Your website is not the only factor in a site selection decision. But it is the first factor in every single one.

What Comes After the Audit

If three or more of these signs apply to your site, the question is not whether to redesign. It is how to scope the redesign for maximum impact given your budget and timeline. The most effective EDO redesigns start with a content audit and audience mapping exercise before any design work begins, ensuring the new site architecture is built around how site selectors and talent actually research regions, not how your internal team thinks about your organization.

The agencies best equipped to lead this work understand both the public sector context and the AEO and accessibility technical requirements. A good-looking website is table stakes. What you need is a strategically sound one.

Frequently Asked Questions

How often should an economic development website be redesigned?

Most EDO websites need substantive redesigns every three to five years, with annual content audits and updates in between. The trigger for a redesign is usually a combination of factors: platform obsolescence, major organizational repositioning, new accessibility requirements, or competitive pressure from regions with better digital presence.

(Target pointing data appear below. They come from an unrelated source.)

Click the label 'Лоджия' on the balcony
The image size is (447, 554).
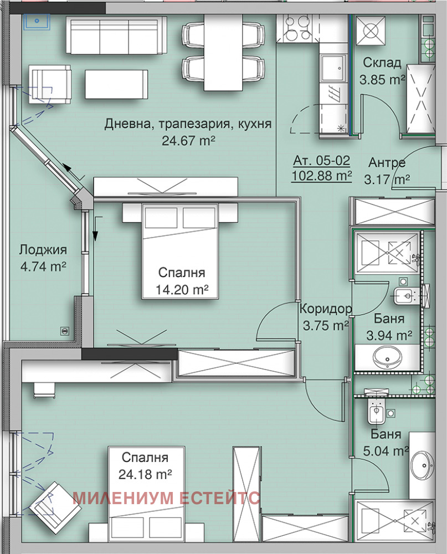tap(43, 250)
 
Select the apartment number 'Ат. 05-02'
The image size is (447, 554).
tap(322, 161)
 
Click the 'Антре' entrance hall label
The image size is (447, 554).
tap(387, 163)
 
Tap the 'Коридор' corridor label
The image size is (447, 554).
tap(325, 309)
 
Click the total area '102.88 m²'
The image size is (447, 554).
tap(322, 177)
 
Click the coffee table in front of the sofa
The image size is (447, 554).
tap(116, 84)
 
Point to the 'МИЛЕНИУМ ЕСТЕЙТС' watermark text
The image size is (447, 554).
tap(166, 497)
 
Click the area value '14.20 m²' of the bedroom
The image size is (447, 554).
tap(183, 289)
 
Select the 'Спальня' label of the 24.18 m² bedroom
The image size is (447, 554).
tap(145, 458)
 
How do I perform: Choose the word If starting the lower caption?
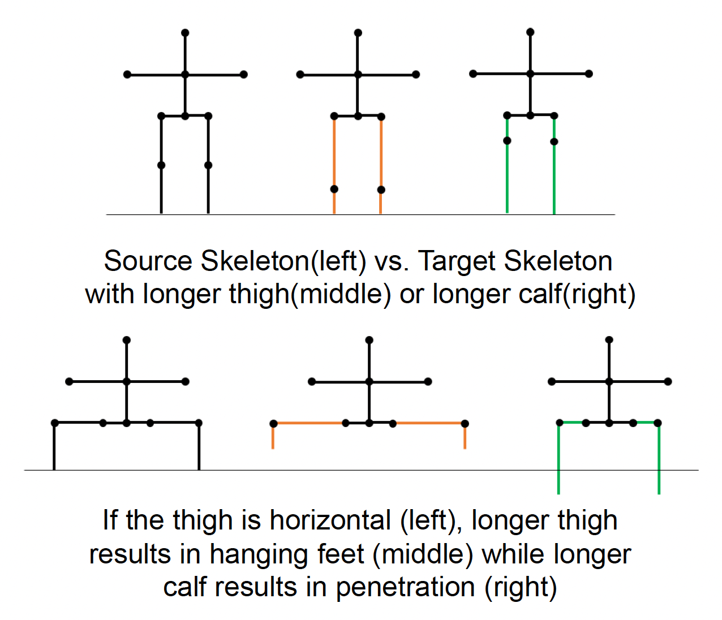click(x=110, y=520)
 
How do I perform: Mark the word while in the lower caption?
click(x=513, y=554)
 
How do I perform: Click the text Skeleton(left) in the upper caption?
click(x=283, y=261)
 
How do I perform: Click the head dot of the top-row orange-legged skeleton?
click(x=358, y=33)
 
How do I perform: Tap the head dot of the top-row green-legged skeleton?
click(x=530, y=32)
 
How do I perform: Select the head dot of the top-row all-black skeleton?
click(x=185, y=33)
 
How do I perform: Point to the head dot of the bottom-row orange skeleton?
click(x=369, y=340)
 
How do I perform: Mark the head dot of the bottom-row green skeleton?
click(x=609, y=340)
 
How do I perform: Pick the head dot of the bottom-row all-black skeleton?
click(x=127, y=340)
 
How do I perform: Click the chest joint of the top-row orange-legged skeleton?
click(x=358, y=74)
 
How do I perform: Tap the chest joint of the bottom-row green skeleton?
click(x=609, y=382)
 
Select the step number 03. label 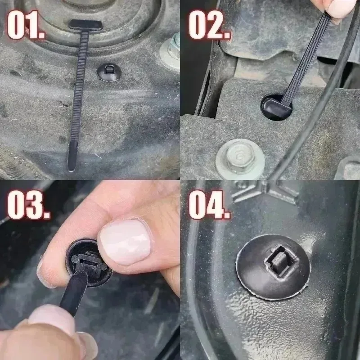(x=27, y=205)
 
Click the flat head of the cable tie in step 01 (x=86, y=25)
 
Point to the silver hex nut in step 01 (x=171, y=50)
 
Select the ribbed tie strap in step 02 (x=306, y=54)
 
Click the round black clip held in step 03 (x=88, y=263)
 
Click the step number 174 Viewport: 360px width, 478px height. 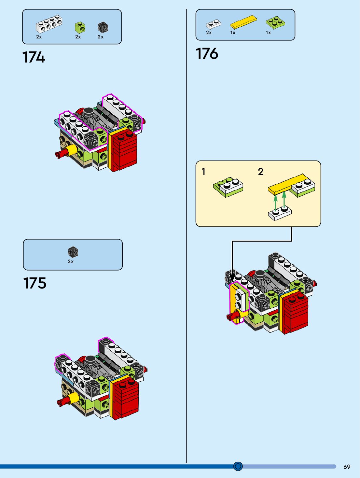34,57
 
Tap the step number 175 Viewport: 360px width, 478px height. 35,283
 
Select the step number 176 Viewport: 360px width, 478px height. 207,54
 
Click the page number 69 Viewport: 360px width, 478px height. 347,467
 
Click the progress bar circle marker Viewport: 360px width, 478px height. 238,466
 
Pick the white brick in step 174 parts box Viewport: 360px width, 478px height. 49,24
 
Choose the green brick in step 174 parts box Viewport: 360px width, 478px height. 80,27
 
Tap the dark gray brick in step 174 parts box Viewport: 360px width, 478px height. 103,27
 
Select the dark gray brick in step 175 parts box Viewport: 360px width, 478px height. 73,252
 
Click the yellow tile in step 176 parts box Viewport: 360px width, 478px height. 243,22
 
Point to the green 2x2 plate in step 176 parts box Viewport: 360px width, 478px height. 275,22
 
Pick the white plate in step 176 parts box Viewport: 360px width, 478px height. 213,24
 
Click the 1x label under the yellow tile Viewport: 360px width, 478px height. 233,33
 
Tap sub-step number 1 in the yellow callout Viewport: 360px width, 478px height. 203,171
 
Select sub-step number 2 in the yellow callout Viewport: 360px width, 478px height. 260,171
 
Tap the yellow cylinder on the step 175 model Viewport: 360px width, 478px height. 74,398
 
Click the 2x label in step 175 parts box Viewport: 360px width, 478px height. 71,261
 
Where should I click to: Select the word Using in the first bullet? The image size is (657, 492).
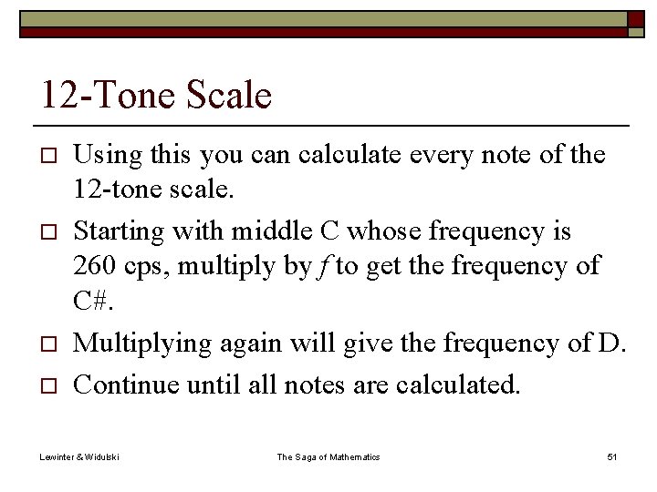click(x=103, y=156)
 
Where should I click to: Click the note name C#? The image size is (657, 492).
click(x=93, y=302)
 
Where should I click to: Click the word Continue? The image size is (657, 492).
click(x=125, y=384)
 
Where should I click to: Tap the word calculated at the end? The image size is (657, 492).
click(x=458, y=384)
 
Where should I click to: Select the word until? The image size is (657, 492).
click(x=212, y=384)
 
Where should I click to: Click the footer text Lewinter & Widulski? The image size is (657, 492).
click(x=79, y=456)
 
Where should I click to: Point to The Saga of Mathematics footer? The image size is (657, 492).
click(x=328, y=456)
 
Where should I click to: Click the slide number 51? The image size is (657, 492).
click(x=611, y=456)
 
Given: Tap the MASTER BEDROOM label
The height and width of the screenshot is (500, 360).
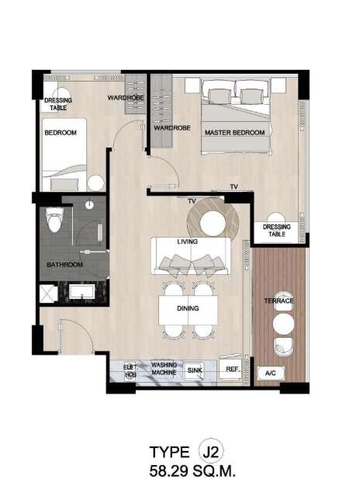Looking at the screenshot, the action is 234,132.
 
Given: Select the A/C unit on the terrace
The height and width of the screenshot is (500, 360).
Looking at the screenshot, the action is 271,373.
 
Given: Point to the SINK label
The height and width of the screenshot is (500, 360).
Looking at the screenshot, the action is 194,370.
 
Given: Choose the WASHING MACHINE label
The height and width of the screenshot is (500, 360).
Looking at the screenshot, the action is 164,368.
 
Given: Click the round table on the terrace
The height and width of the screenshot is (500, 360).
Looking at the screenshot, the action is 283,324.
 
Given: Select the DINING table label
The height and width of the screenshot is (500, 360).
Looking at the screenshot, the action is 188,308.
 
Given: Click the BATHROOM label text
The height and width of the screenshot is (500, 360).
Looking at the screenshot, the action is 64,265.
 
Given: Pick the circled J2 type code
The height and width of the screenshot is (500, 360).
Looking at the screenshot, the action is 211,452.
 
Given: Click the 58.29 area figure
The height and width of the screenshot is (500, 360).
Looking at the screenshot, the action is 169,470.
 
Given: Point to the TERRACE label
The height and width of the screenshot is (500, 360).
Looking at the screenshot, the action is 279,300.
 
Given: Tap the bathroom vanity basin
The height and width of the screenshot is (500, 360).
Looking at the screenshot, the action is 82,293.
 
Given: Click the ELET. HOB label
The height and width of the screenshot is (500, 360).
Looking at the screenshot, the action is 130,371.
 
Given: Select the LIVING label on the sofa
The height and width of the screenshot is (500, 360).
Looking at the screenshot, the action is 187,241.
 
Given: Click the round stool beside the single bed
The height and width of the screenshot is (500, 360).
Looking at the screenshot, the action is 95,183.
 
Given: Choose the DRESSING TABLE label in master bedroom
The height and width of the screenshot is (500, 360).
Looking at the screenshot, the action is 276,231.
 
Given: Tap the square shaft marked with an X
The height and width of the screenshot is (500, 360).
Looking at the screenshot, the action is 48,293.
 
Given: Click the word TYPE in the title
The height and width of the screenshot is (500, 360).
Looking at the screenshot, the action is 169,452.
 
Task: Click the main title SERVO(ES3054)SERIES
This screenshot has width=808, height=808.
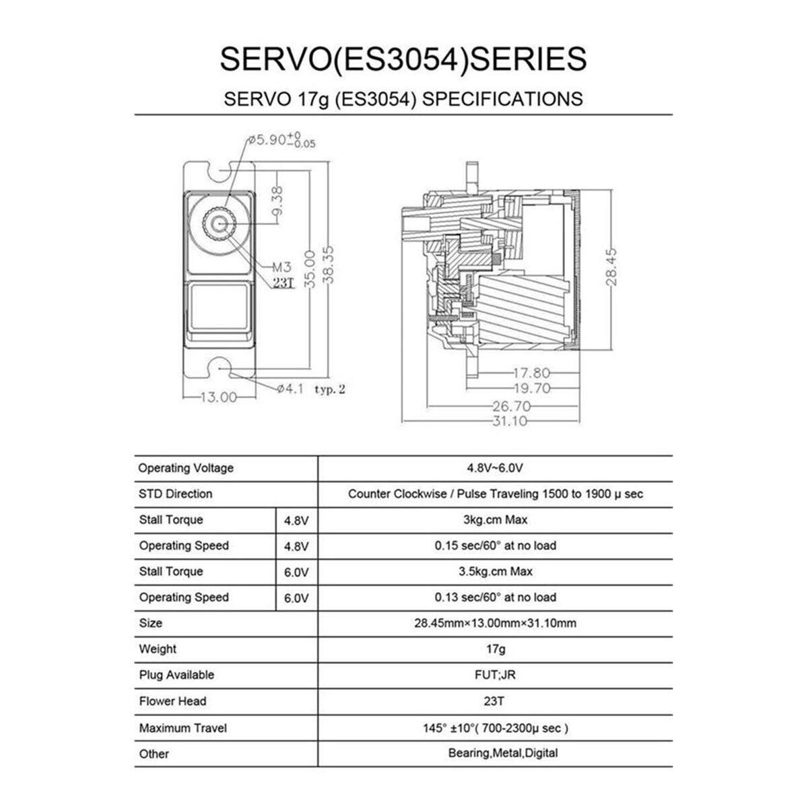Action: point(403,59)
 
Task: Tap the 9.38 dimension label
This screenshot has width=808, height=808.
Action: point(277,201)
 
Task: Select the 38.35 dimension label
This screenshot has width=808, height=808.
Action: point(329,265)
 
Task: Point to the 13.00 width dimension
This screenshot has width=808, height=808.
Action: point(219,397)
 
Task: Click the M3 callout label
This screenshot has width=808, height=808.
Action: point(281,267)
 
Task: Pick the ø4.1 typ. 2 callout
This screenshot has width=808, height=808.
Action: point(311,389)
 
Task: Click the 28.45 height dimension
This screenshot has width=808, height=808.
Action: point(611,267)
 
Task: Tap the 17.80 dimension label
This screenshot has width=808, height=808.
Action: point(532,373)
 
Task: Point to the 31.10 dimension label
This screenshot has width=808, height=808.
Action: point(510,421)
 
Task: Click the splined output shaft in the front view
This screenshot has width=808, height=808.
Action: point(219,224)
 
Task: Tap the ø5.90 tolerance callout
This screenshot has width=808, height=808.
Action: point(281,140)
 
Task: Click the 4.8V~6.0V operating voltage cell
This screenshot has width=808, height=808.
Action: point(495,468)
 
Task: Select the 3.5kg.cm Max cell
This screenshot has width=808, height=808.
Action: point(495,572)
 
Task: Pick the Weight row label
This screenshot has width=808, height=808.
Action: point(158,649)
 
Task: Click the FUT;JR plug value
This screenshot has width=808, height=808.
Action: point(495,675)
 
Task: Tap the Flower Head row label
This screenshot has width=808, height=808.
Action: point(173,701)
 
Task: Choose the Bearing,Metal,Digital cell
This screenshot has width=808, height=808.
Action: point(503,753)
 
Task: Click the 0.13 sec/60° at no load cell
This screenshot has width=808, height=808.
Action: point(495,597)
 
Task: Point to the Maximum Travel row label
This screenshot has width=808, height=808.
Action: point(183,728)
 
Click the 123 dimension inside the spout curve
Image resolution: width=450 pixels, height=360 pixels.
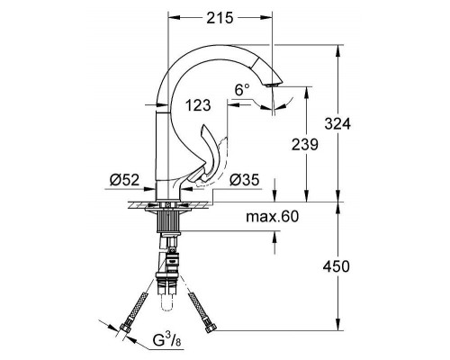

What does an EDO website redesign cost?

Scope varies significantly, but most mid-market EDO redesigns fall between $40,000 and $120,000. Projects that include custom data integrations, GIS-based availability maps, incentive calculators, or multi-language support sit at the higher end. A scoping engagement that audits your current site, maps your audiences, and specifies the technical requirements before design begins will produce more accurate estimates than any number delivered without that context.

What is the ROI of a better economic development website?

ROI on EDO websites is real but hard to attribute precisely because site selection processes are long, multi-factor, and rarely tracked back to a single touchpoint. The cleaner way to frame it: what is the value of one additional qualified prospect inquiry per month? One additional site visit that converts? One less talent recruitment event you have to attend because the digital presence is doing the work? Those numbers, multiplied across a year, typically justify a significant web investment quickly.